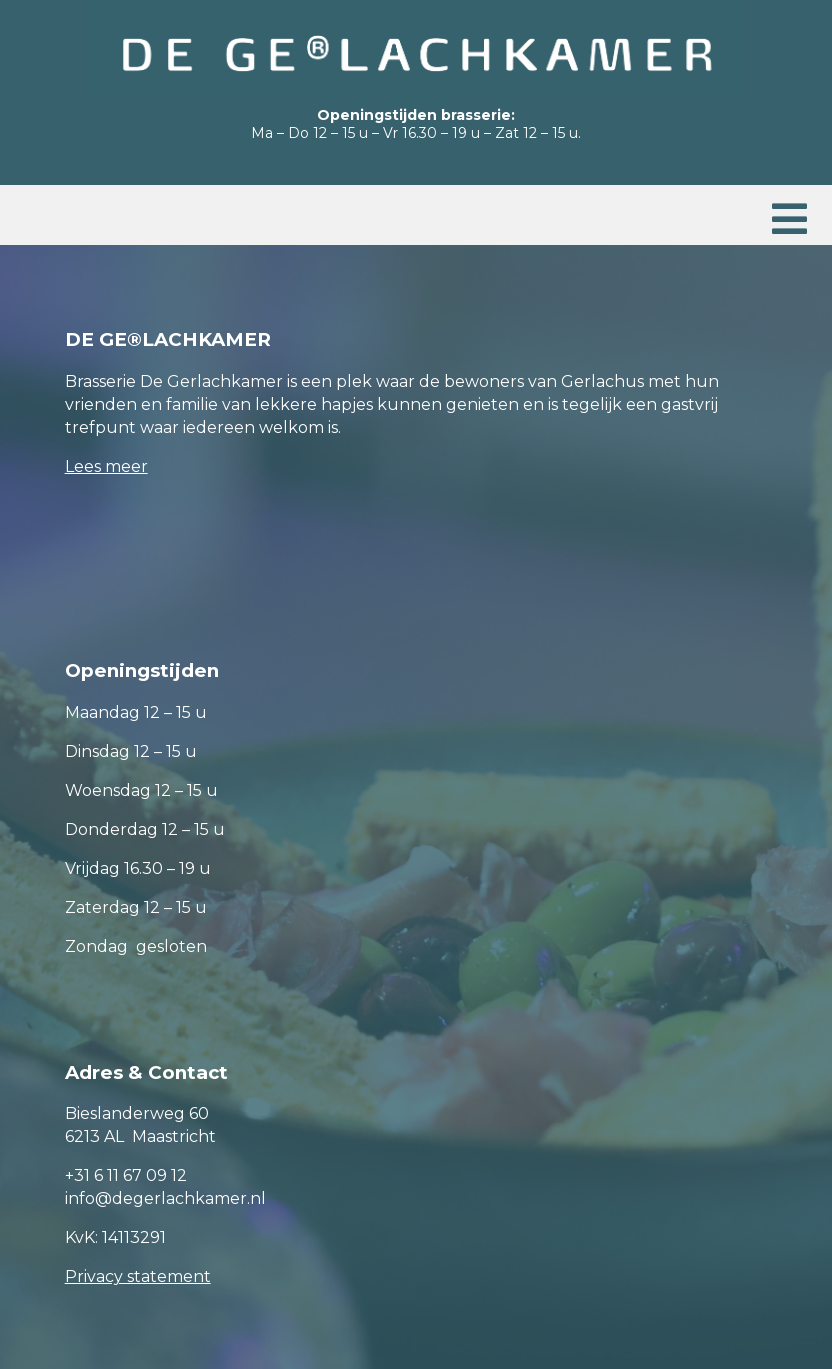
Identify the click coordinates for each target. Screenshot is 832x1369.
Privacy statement (138, 1276)
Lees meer (106, 466)
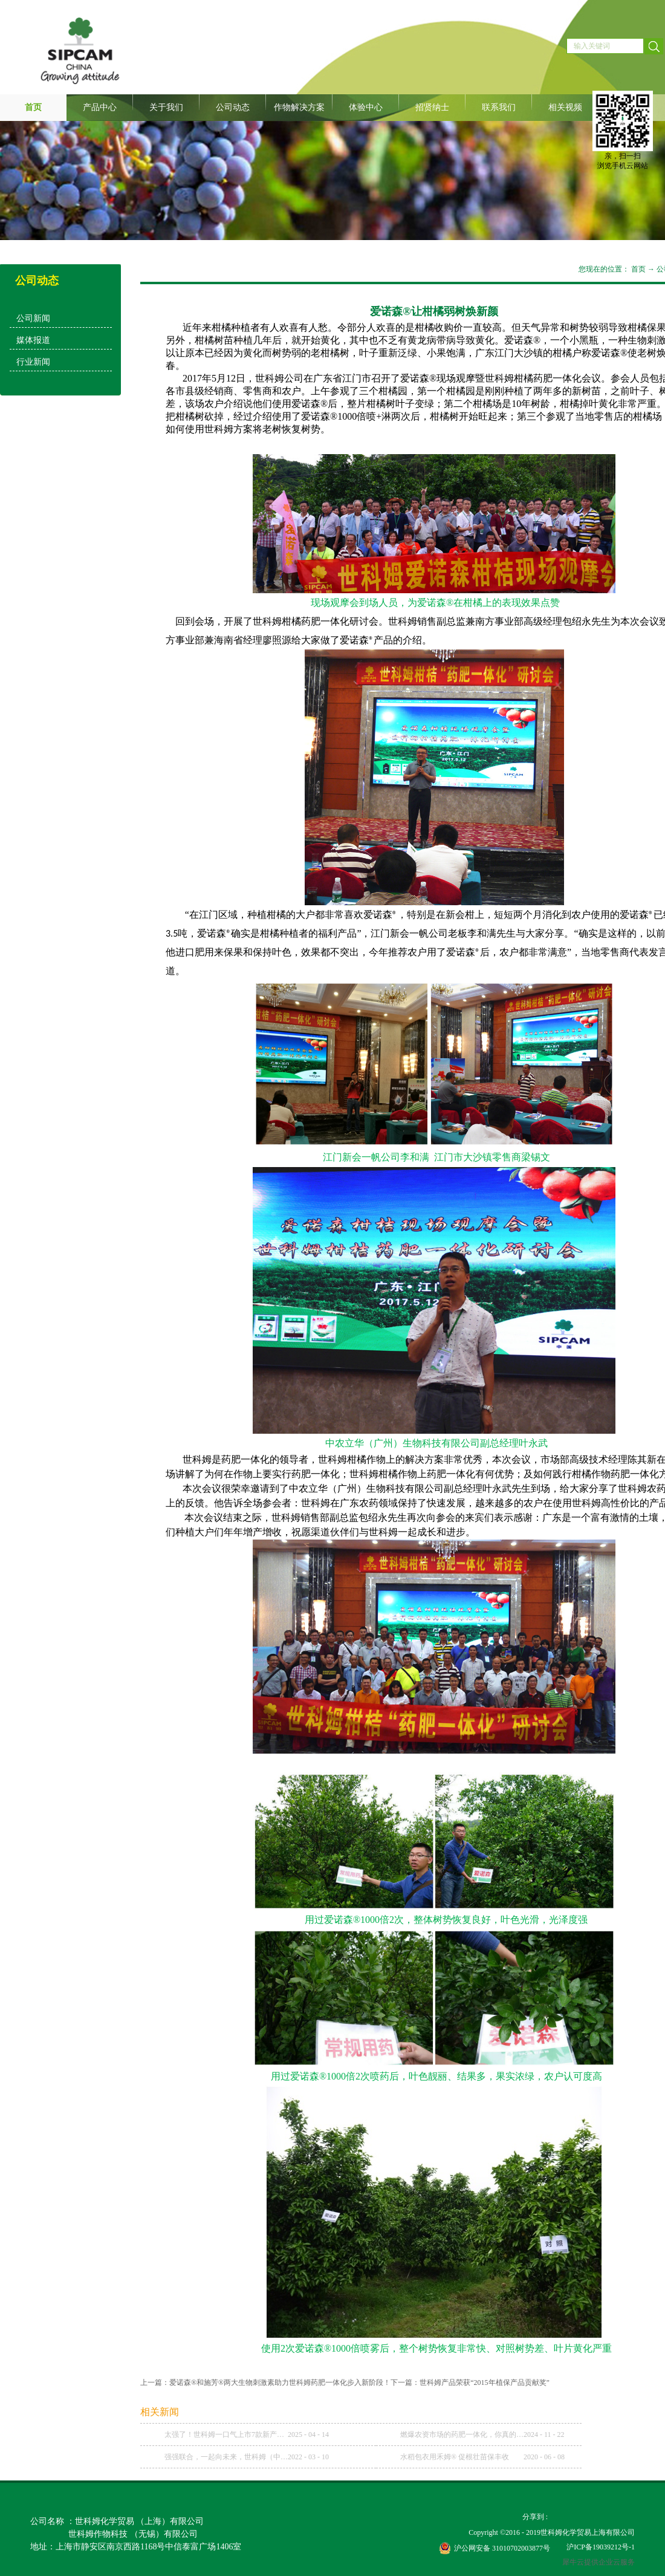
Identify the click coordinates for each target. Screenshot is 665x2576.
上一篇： (265, 2382)
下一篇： (470, 2382)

> CHALLENGE:
Reproduce every line of this listing, including the requests, but multiply each click coordinate in the answers by 2.6 and round the result to the nearest whole number, with halves rounded up. Leave the pictures out of your reply.

> RESULT OF THE EXERCISE:
Identify the click coordinates for each target. Screenshot is 832x1369.
Privacy statement (359, 3318)
Lees meer (276, 1212)
Identify the click coordinates for each target. Screenshot is 665x2576.
上一篇： (689, 6193)
下一篇： (1222, 6193)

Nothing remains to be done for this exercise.